Collected data
__________________________________________________

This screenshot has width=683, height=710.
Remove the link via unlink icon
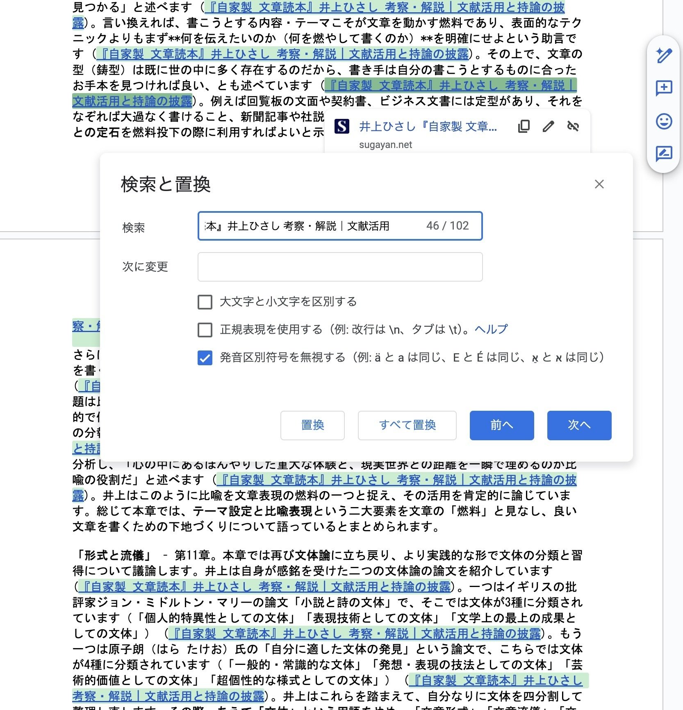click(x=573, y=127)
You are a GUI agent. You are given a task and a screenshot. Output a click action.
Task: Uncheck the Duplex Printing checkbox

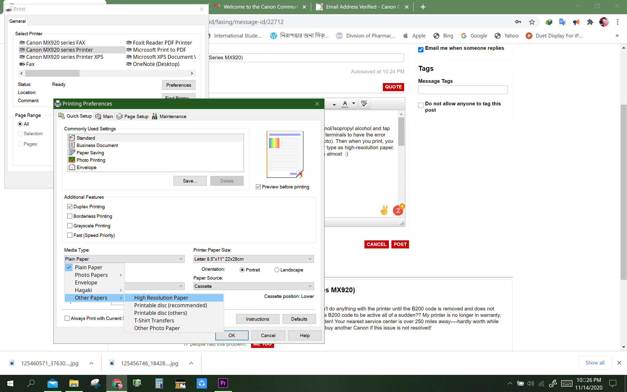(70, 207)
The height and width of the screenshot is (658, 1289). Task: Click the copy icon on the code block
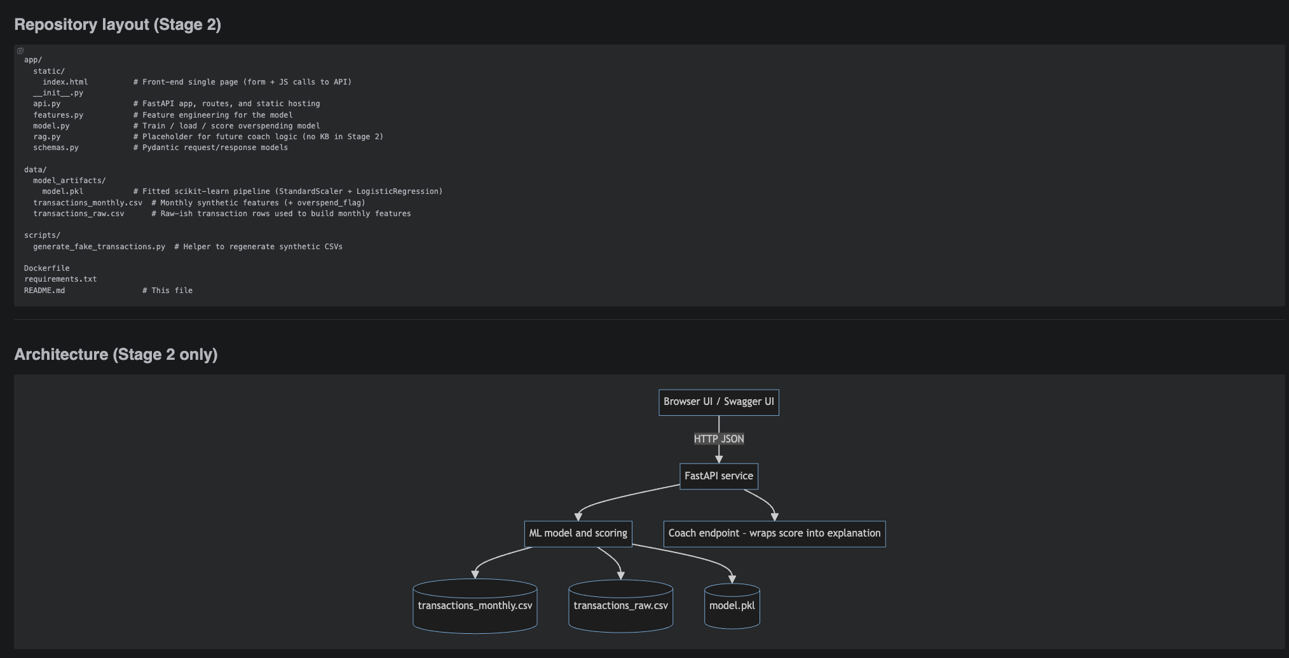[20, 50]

__________________________________________________

■ WHAT THE EXERCISE ASKS:
Print all of the records shown above exactly, leaving out each picture.

■ ANSWER BOX:
This screenshot has width=683, height=710.
Remove the link via unlink icon
click(x=573, y=127)
You are a GUI agent. You are given a task and a screenshot. Output a click action.
Task: Uncheck the Duplex Printing checkbox

(70, 207)
The height and width of the screenshot is (658, 1289). Task: Click the copy icon on the code block
[20, 50]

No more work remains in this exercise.